Work item: Your task is to repeat the entries exactly from their first line through the line with "Switch to the Yetkiler", and to stop there.

Task data:
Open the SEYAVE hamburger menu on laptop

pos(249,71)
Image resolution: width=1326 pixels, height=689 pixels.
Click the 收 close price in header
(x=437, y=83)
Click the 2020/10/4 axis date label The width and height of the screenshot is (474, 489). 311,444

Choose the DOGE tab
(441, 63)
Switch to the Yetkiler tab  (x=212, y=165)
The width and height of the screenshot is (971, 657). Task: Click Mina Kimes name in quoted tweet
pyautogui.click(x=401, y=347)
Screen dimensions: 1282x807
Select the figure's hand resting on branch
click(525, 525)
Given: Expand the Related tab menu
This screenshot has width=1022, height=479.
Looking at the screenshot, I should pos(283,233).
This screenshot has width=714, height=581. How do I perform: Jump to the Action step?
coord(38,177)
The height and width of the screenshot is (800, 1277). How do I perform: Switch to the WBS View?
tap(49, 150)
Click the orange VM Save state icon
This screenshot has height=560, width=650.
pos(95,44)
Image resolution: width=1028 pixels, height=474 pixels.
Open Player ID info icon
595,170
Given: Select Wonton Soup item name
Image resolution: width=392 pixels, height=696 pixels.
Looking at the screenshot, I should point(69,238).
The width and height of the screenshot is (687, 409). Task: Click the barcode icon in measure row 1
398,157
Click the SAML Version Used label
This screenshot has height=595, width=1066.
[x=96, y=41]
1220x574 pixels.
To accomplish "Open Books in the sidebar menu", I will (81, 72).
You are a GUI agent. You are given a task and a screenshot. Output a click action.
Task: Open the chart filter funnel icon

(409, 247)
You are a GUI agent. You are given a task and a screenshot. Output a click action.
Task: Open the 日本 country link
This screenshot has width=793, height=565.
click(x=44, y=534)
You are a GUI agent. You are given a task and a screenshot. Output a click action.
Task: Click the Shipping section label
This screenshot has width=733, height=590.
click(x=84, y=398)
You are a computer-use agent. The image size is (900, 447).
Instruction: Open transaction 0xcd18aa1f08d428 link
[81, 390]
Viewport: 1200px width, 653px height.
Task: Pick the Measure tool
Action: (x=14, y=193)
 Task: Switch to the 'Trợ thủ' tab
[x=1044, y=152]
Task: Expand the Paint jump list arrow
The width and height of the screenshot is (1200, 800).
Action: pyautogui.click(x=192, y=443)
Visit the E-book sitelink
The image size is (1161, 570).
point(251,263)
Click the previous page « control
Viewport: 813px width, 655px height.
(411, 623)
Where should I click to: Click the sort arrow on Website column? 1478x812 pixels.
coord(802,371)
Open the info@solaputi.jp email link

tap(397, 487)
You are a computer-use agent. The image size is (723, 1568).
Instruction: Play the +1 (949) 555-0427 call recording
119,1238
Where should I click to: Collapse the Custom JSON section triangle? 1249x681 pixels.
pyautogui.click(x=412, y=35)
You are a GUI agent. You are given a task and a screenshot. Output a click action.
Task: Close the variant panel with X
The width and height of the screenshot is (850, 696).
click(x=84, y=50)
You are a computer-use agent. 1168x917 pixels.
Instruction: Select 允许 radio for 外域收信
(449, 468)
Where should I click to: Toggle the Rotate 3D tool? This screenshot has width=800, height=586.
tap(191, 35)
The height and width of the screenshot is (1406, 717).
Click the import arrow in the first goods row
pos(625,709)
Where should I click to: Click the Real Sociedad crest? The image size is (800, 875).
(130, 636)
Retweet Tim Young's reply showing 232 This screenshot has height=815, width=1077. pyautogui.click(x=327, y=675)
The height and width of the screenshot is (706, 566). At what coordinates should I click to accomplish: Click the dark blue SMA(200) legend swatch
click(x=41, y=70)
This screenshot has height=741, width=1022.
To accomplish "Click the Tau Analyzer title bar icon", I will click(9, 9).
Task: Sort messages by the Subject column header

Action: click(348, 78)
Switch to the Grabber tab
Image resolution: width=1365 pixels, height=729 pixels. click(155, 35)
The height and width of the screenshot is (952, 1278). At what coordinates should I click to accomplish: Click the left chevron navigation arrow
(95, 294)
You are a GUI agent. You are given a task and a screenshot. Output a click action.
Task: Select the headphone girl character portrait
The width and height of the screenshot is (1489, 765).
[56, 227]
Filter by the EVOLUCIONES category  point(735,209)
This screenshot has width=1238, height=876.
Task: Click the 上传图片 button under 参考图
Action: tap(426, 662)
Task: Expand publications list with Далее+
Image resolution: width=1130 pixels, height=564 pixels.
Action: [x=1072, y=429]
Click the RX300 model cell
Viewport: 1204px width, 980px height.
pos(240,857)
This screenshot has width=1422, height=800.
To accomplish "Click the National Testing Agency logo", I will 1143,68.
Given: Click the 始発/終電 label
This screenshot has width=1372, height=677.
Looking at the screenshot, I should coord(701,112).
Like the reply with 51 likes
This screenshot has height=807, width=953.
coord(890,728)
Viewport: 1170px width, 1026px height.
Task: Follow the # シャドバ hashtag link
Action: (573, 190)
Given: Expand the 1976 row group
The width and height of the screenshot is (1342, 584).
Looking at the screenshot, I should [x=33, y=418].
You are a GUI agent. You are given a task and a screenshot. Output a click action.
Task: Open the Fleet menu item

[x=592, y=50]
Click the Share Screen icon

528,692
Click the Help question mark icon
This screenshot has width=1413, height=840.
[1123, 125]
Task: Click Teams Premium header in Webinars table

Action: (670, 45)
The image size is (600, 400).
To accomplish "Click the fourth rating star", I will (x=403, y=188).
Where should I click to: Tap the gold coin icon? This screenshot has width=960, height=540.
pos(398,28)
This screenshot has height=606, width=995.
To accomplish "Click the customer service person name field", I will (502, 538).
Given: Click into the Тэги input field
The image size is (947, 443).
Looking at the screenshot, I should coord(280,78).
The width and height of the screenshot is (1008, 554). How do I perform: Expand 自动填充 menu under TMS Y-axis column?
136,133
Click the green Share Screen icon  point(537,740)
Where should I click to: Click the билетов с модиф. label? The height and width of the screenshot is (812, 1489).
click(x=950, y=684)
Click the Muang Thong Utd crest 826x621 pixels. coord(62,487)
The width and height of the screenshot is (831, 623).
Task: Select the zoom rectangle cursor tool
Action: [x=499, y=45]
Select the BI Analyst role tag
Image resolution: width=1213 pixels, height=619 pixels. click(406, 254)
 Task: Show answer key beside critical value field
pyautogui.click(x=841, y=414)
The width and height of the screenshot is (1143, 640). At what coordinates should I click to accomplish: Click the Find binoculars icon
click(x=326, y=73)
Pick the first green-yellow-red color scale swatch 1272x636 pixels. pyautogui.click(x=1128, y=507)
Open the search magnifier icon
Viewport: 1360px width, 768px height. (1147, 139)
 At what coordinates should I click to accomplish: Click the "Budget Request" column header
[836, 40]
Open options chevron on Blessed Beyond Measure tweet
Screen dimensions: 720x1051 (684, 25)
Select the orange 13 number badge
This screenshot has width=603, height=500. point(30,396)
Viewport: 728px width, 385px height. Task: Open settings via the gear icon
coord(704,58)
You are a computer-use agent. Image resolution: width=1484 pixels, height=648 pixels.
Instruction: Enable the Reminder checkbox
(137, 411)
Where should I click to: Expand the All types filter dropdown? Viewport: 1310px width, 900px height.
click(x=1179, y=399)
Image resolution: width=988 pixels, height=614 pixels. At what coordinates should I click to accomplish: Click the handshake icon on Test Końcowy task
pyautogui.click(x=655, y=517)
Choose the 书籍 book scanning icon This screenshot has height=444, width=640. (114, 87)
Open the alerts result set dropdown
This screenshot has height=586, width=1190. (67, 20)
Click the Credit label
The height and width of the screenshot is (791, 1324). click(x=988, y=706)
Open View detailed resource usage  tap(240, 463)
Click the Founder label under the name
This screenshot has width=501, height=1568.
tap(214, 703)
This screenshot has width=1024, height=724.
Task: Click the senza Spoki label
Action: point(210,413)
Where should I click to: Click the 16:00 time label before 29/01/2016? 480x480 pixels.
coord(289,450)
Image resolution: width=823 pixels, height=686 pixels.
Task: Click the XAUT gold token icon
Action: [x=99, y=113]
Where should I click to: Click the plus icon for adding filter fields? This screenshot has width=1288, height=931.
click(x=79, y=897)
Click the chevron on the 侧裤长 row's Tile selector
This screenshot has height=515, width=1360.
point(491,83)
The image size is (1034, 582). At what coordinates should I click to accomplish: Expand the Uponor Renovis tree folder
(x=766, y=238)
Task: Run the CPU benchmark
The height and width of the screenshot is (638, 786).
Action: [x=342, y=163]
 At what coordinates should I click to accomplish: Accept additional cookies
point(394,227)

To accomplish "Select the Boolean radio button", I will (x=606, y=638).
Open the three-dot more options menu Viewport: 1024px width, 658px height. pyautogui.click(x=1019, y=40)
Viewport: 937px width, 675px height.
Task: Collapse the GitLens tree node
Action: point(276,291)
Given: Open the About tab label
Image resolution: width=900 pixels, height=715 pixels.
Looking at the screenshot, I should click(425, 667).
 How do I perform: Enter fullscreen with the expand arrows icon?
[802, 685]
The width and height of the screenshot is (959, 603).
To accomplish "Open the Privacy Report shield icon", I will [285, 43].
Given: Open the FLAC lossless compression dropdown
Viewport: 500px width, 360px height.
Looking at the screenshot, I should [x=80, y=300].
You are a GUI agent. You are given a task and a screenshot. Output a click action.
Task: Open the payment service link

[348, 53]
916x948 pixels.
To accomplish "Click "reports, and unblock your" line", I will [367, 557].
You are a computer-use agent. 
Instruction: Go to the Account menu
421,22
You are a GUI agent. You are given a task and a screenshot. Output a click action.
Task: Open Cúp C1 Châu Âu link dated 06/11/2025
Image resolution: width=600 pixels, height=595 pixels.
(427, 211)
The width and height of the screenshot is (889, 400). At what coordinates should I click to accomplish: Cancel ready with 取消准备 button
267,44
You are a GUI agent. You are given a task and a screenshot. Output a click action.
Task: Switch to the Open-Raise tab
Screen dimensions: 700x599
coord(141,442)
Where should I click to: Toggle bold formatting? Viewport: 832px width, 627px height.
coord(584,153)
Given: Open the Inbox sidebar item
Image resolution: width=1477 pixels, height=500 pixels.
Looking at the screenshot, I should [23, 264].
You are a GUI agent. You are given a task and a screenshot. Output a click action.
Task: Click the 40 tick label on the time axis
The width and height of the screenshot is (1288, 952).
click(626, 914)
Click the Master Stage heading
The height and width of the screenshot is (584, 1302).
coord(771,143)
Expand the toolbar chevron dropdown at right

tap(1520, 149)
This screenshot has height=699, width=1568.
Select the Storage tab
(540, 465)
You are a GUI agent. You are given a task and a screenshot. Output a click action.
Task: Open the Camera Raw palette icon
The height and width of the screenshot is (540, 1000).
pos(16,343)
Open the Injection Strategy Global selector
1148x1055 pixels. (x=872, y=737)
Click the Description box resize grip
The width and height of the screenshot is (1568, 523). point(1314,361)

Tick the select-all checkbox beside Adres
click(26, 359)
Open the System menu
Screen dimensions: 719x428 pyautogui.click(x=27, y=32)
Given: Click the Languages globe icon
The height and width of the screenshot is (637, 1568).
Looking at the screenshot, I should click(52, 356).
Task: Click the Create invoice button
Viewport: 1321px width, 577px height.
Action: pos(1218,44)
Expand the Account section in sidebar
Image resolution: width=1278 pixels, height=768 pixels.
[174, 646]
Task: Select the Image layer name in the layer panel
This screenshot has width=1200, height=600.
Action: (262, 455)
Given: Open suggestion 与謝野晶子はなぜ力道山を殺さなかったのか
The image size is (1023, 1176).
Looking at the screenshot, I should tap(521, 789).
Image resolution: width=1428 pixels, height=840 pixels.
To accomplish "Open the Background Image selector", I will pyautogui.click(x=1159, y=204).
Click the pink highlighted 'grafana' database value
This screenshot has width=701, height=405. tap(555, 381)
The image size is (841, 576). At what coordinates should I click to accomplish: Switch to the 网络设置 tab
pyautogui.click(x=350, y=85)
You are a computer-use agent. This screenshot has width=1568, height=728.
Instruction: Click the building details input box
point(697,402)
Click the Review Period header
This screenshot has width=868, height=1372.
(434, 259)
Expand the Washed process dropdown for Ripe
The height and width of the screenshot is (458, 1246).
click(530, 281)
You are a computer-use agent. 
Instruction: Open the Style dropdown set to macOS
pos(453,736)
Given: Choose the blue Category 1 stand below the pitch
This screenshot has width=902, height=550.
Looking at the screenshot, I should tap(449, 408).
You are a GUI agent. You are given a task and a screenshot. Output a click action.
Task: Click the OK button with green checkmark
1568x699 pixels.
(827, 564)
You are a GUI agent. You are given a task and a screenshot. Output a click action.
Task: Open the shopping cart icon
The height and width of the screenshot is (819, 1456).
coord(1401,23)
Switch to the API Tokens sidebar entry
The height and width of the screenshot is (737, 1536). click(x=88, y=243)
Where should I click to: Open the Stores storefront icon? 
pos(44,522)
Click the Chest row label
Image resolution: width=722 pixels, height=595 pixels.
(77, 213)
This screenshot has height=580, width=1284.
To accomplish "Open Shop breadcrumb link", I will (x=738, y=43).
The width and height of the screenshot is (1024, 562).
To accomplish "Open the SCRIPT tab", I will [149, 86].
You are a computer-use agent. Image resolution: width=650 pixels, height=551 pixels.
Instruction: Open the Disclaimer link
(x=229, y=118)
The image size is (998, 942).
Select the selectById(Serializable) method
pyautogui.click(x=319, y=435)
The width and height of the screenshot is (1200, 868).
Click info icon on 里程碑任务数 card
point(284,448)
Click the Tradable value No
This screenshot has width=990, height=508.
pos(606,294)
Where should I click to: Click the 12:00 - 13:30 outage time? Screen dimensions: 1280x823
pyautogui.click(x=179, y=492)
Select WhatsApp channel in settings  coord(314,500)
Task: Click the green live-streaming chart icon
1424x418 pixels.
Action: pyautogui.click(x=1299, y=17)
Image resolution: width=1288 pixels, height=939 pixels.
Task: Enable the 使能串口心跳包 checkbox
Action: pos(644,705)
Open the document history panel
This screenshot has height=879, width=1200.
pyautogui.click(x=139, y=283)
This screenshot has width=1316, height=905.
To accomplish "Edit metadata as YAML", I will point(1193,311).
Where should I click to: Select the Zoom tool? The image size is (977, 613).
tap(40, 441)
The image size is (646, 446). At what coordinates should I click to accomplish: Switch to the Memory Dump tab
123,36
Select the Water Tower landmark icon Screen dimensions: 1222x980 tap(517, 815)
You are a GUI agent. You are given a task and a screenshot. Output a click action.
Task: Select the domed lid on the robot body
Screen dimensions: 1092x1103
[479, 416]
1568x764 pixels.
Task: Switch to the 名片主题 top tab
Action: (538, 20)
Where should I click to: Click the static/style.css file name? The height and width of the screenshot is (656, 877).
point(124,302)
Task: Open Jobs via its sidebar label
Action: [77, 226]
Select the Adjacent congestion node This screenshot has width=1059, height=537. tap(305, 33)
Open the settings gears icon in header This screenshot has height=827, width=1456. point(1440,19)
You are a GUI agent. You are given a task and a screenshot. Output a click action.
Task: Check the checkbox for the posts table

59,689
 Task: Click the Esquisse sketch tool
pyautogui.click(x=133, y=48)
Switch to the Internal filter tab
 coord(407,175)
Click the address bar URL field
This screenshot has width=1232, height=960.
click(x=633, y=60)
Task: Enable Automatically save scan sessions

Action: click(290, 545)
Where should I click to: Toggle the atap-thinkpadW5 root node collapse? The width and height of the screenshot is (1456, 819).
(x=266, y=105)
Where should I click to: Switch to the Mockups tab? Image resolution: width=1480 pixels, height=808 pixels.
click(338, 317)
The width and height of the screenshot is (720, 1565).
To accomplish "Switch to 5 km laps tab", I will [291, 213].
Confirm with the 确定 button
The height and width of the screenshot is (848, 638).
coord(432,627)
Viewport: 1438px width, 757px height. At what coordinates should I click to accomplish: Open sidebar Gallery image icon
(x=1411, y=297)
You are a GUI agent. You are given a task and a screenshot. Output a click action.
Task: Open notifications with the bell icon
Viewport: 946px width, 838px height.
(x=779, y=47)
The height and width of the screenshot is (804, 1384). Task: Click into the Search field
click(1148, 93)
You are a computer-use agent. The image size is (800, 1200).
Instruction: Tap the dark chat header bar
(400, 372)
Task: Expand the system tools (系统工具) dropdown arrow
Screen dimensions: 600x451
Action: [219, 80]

Solution to this problem:
Open the SEYAVE hamburger menu on laptop

pos(249,71)
Image resolution: width=1326 pixels, height=689 pixels.
Click the 收 close price in header
(x=437, y=83)
Click the 2020/10/4 axis date label The width and height of the screenshot is (474, 489). 311,444

Choose the DOGE tab
(441, 63)
Switch to the Yetkiler tab  (x=212, y=165)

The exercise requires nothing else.